You know how sometimes you read a book and it just feels so "you" that you're almost angry that you didn't write it? Well, this was one of those books for me and I absolutely loved it. I hadn't read any T. Kingfisher before The Hollow Places, though their books have been on my TBR for a while, but I think I''m going to need to change that pretty soon now!
The Hollow Places is a twisty, unpredictable, and endlessly fascinating story about a woman who, along with her friend, stumble into a strange, rather terrifying, and erratically unreliable alternate other world that drastically alters their views of life as they currently know it. But before we get to that part of the book, let's talk about the general setup and characters.
The story starts off when Kara winds up moving in with her Uncle Earl to help him work his museum, The Glory to God Museum of Natural Wonders, Curiosities and Taxidermy in Hog Chapel, North Carolina--and yes, it's as wacky and amazing as it sounds. I loved everything about Uncle Earl and his museum, and I know for a fact that it's the sort of place that I would have hours of fun wandering around in and seeing everything that this weird museum has to offer, no matter whether it's authentic or not. Then, of course, Uncle Earl is such a delightfully harmless man who continually says the simplest yet most introspective and enlightening things. I really feel like Uncle Earl's perception on a lot of things would make the world a slightly better place if we could adopt them ourselves.
Then we have Kara, our protagonist and main POV, and Simon, her neighbor/friend who works at the coffee shop attached to the museum. Kara was the most endearing and entertaining character to follow on this journey; her narrative insights and commentary were indispensable and she had me snorting and laughing every step of the way, even when things weren't exactly in a... er, amusing situation. Kara has a very matter-of-factness and sarcasm about her that I think allowed me to connect with her to a stronger degree than I usually connect with characters. Her reactions to situations felt exceptionally real and authentic and I really do think Kingfisher did an exceptional job of capturing her reactions to things of horror and indescribable qualities in a way that was both authentic, as mentioned, and also incredibly captivating and somehow made things even more intense.
And in addition to Kara is Simon, an equally shining star and all-around fantastic person that I would also love to be friends with. Both of these characters were ones I connected excellently with, and Simon also had some great dialogue and a personality that I couldn't get enough of. He's definitely full of sarcasm, much like Kara, and I'd say his personality is just ever-so-slightly lighter than Kara's and has a little bit more of an air of humor than hers, though both had me laughing throughout. Together, the two had an incredible friendship and I wouldn't have wanted to embark on this journey with any two other people. Their chemistry (as friends!) was natural and flowed effortlessly and it's clear that Kingfisher does a great job of developing relationships between her characters.

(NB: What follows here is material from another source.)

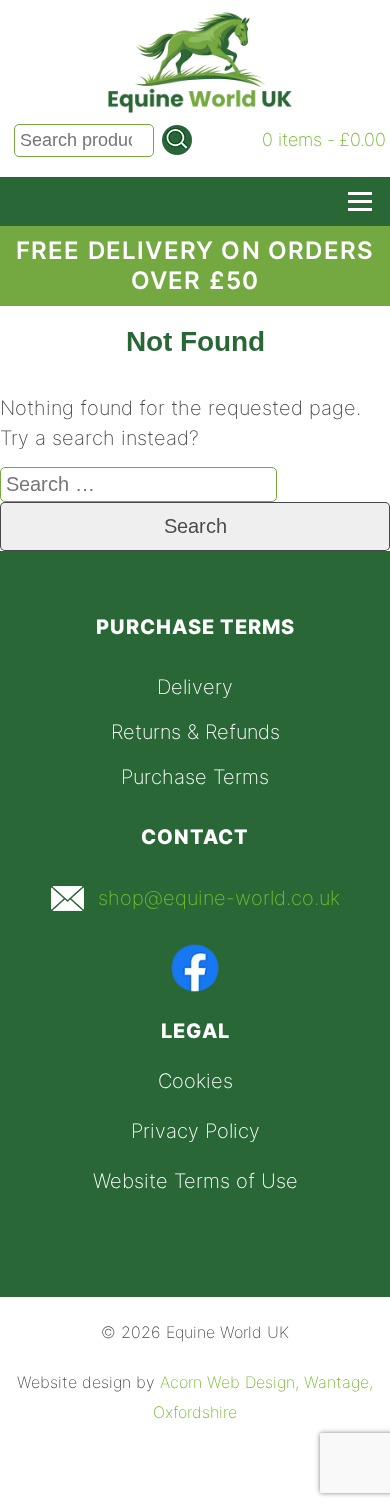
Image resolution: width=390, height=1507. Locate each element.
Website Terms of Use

I know I've talked about how much the characters made me laugh in this book and how much I love everyone's personalities for its humor and sarcasm, but this book is actually a bit dark and full of horror and there are definitely some images and scenes that will likely linger in your mind long after you close the book. The humor and sarcasm from our characters come in response to the horrible and confusing things they see and begin to discover, which is how I typically react to bad things in life as well (although to be fair, I've never stumbled into a portal world that is full of impossibilities and horrifying willows that creep around amidst creatures that want to do, well, things to people if they don't feel like simply devouring you instead--and I won't even tell what I mean by that, you'll just to have find out what "pray they are hungry" means in the book... and queue the shuddering). This book is full of creepy, unnerving things that I loved while still being simultaneously disturbed by, and Kingfisher created such a strong atmosphere of unease that I couldn't help but fall into the book. There was also this sort of combination of normalcy and complete alienness and terror that somehow made things even weirder. One second you were hearing about or seeing something completely unheard of or random, and the next you had either the characters bringing you back down to earth or other plot events unfolding that were unexpected.
Lastly, I can't go into details because I want to spoil nothing, but I really loved the sort of late mid-novel climax (if you can call it that?) that provided a really subtle and unexpected plot development that I haven't seen utilized in very many novels, especially with some horror/fantasy like this. I really loved how Kingfisher plotted out this novel and the pacing--all of it felt spot on and was completely captivating. And I'm a big fan of the way this book ended, full of mystery yet also wrapped up enough to satisfy those who prefer some closure. Maybe.
Overall, it's an easy five stars from me! I cannot wait to start diving into more of T. Kingfisher's books, though I know I'll be revisiting this one quite a bit in the future because I absolutely loved it.